Já a câmera frontal melhorou bastante, seguindo a tendência das empresas de focar em selfies. Essencialmente, trata-se da mesma câmera de 5 megapixels presente no Moto G 2015, o que é ótimo, já que ela é capaz de tirar fotos de excelente qualidade e habilita algumas opções extras de “maquiagem virtual”. Outra característica importante é a capacidade de capturar vídeos em 1080p durante conversas via Skype.

Extras e som

A lista de extras do Moto X Play é outro indício de um downgrade de segmento, onde destacamos a ausência do padrão AC de conectividade Wi-Fi, padrão BeiDou de GPS e uma versão simplificada do Active Display, que nos pareceu menos responsivo do que o que experimentamos no Moto X 2014.
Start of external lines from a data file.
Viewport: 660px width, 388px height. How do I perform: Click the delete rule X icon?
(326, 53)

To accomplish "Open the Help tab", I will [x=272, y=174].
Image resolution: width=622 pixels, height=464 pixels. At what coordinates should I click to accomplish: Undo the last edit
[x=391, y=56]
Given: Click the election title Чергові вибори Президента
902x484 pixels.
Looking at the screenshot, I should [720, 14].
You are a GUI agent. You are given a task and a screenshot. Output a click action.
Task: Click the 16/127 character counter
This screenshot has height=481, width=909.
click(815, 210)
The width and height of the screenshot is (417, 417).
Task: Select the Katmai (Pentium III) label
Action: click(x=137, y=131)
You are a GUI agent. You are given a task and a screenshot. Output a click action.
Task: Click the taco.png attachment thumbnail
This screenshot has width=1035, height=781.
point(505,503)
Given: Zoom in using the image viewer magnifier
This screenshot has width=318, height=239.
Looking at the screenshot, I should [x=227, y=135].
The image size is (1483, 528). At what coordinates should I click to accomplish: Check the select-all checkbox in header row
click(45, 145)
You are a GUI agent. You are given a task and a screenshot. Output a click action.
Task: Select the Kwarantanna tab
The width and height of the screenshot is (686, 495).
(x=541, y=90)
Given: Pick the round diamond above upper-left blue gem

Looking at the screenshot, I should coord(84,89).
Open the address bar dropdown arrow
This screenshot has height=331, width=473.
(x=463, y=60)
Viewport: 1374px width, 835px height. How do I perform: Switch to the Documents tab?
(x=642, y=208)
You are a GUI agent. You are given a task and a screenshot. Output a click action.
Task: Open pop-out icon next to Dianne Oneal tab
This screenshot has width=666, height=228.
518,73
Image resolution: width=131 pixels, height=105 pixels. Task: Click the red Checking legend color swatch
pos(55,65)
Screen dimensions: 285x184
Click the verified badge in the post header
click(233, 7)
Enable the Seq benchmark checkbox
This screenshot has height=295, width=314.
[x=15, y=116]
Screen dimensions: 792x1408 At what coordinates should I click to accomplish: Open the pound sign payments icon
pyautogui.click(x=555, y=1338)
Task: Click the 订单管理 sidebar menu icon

  • Suporte para dois chips padrão nano-SIM, um deles com conectividade 4G LTE categoria 4 e com suporte a dual stand-by;
  • Wi-Fi de banda dupla nos padrões A, B, G e N com suporte a roteador;
  • Bluetooth 4.0 LE e A2DP;
  • GPS com A-­GPS e GLONASS;
  • Rádio FM com possibilidade de gravar streaming de áudio;
  • NFC;
  • Microfone dedicado para cancelamento de ruído;
Moto X Play - Screenshots

Moto X Play - Screenshots

Moto X Play - Screenshots

Assim como o Moto G 2015, o Moto X Play vem com somente uma caixa de som capaz de produzir áudio mono, mas, apesar disso, a qualidade é acima da média. O microfone incluso na embalagem é o mesmo do Moto X 2014, com qualidade compatível para o segmento.

Bateria

Com 3.630 mAh de capacidade, o Moto X Play tem uma das maiores baterias entre os modelos de 5,5 polegadas, desconsiderando as raras exceções como o Zenfone Max (5.000 mAh), ou mesmo modelos menores, mas com capacidade fora da curva, como o Moto Maxx (3.900 mAh). Apesar disso, a autonomia não é muito diferente dos concorrentes, em parte pelo maior consumo de energia da tela, que não tem a capacidade de ligar pixels individuais como telas AMOLED.

Outro ponto é a ausência de um sistema de gerenciamento de energia mais eficiente, algo que sentimos falta nos modelos da Motorola há tempos. Por contar com 8 núcleos que ficam ativos na maior parte do tempo, a autonomia é apenas um pouco maior do que modelos com capacidade de 3.000 mAh, enquanto modelos com capacidades menores conseguem ficar até 2 dias fora da tomada, caso do Xperia Z3 (3.100 mAh).

De qualquer forma, apesar de falta de um gerenciamento melhor, é possível ficar um dia inteiro fora da tomada com tranquilidade, mesmo com uso pesado. A Motorola inclui o TurboCharger 15 (15 watts) na embalagem carregando o aparelho completamente em pouco mais de 2 horas

Conclusão

A Motorola anunciou o Moto X Play pelo preço sugerido de R$ 1.399 na versão de 16 GB e R$ 1499 com 32 GB de armazenamento, sendo possível customizar a aparência do smartphone através do Moto Maker. O custo-benefício diminuiu em relação a versão 2014, mas ainda assim é um dos aparelhos mais bem posicionados do mercado, já que em 2015 os preços de todos os smartphones aumentaram bastante.

É um aparelho que dificilmente decepcionará o usuário que busca uma boa relação custo-benefício, mesmo com o perceptível “downgrade de segmento” que não chega a ser um problema. Um intermediário de qualidade de 2015 (ainda mais um “super intermediário”, no caso do Moto X Play) consegue ser tão interessante quanto um modelo avançado anunciado no começo de 2014, atendendo a todos os quesitos que um consumidor mais hardcore procura sem deixar o 4G de lado, além de trazer 32 GB de memória interna.

Vantagens

  • Considerando o conjunto, tem uma excelente relação custo-benefício;
  • Tela de qualidade, apesar de contar com uma tecnologia mais simples;
  • Construção que não peca pela falta de qualidade, além de contar com um bom poder de customização e certificação IP57;
  • 32 GB de memória interna com suporte para cartões microSD;
  • Bateria com capacidade acima da média;
  • Android atualizado de fábrica praticamente puro, altamente responsivo e sem bloatwares;

Desvantagens

  • Sofreu um “downgrade de segmento”;
  • Falta um gerenciamento mais avançado de energia;
  • Câmera traseira abaixo do esperado.